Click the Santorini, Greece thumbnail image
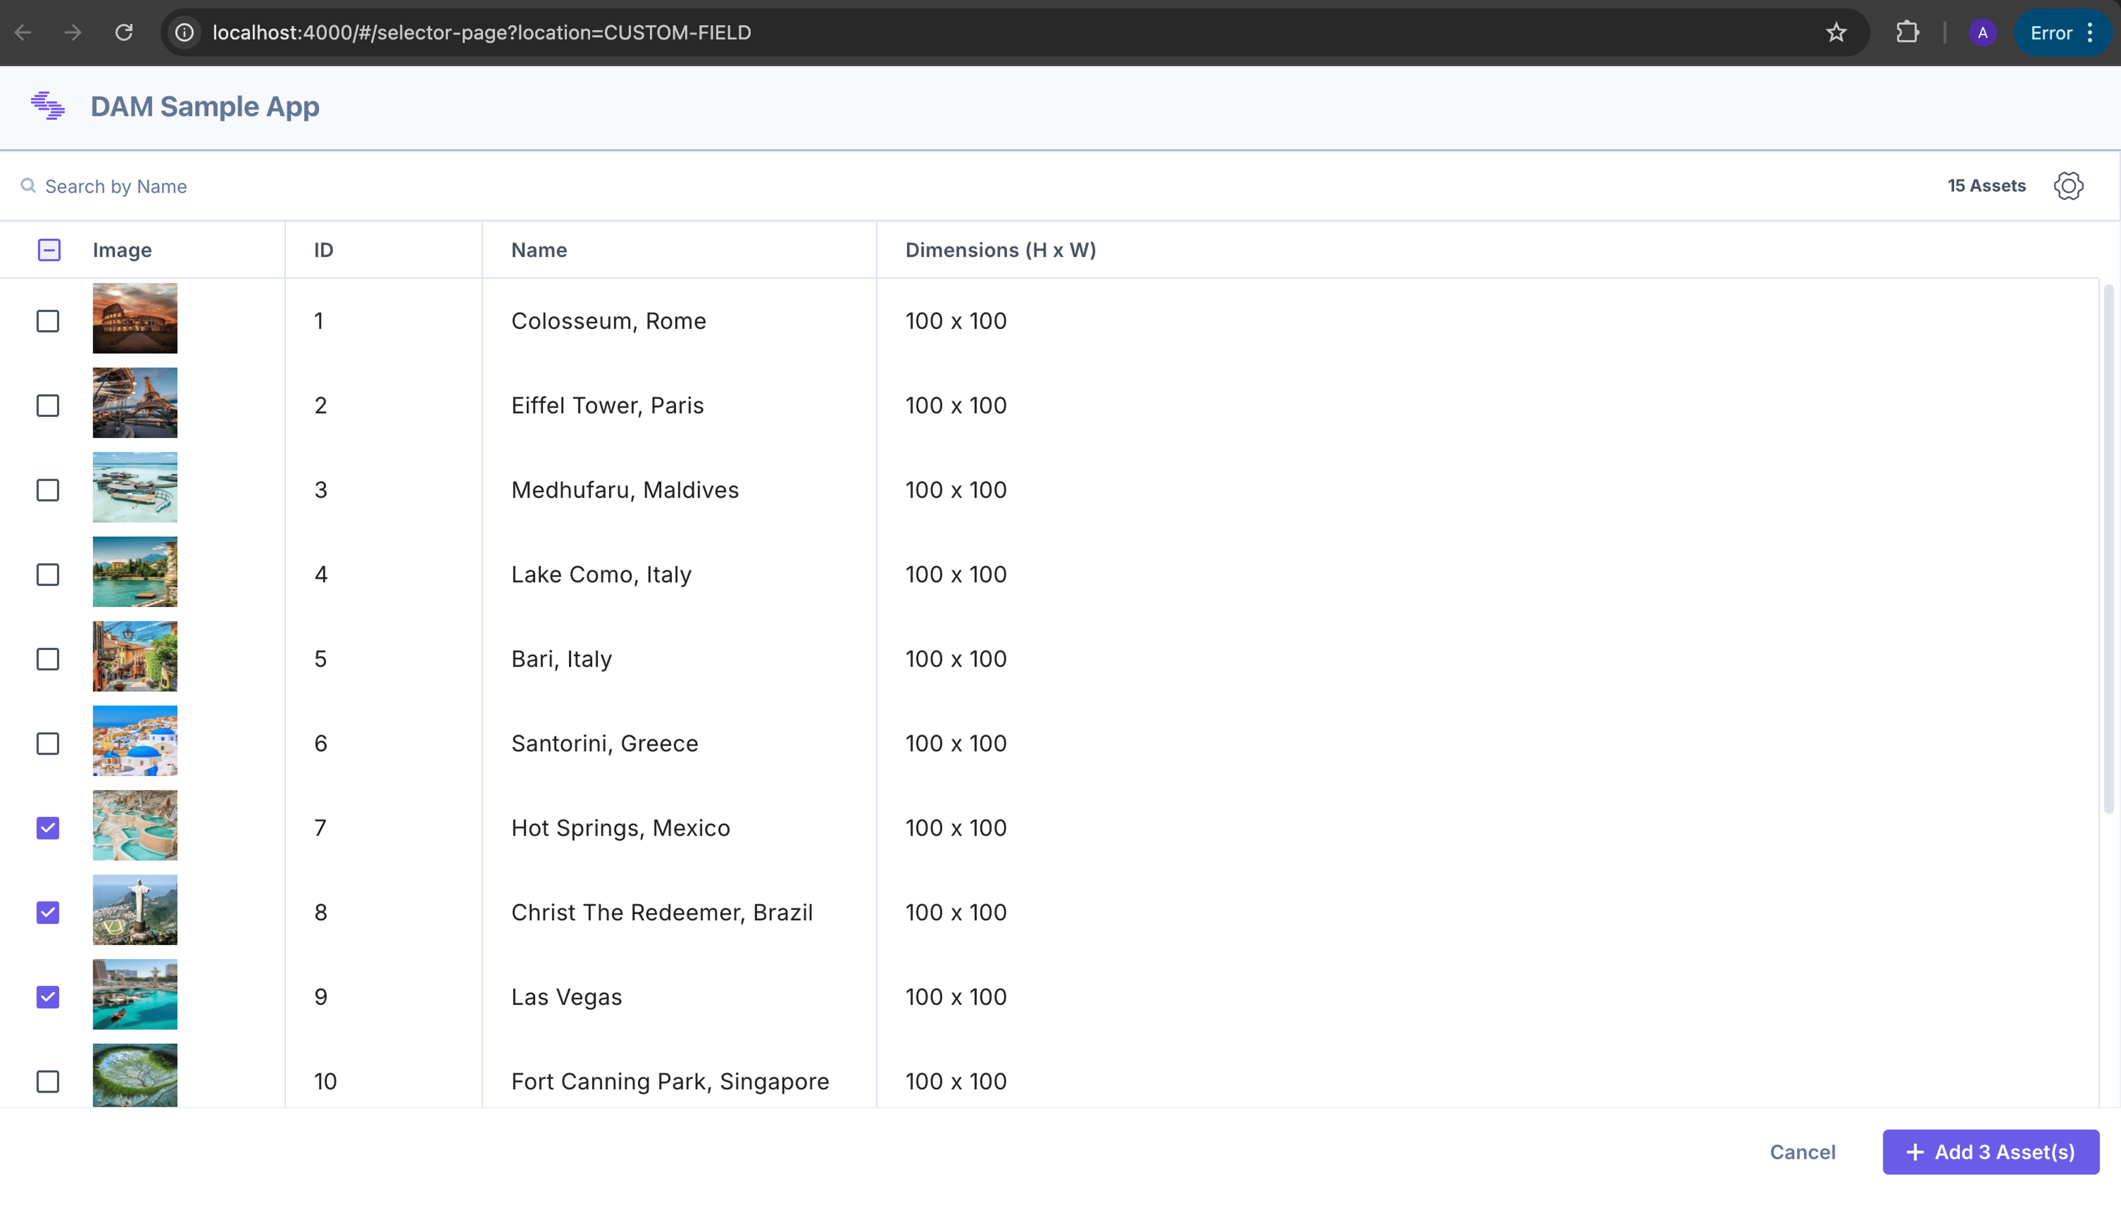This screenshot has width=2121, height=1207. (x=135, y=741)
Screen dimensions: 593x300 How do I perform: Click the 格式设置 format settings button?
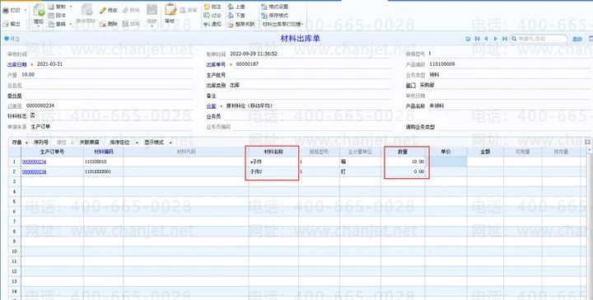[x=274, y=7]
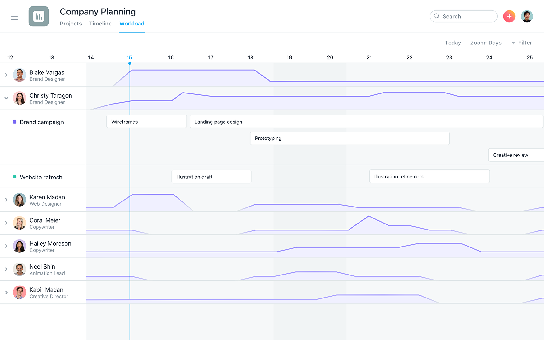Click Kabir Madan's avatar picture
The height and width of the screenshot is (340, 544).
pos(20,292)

■ **Exercise directions**: Please retype the listing above word for word, skipping each picture.

■ **Solution to this problem**:
Click the Santorini, Greece thumbnail image
This screenshot has width=2121, height=1207. (x=135, y=741)
Screen dimensions: 593x300 How do I perform: Click the 格式设置 format settings button?
[x=274, y=7]
Click Kabir Madan's avatar picture
The height and width of the screenshot is (340, 544).
pos(20,292)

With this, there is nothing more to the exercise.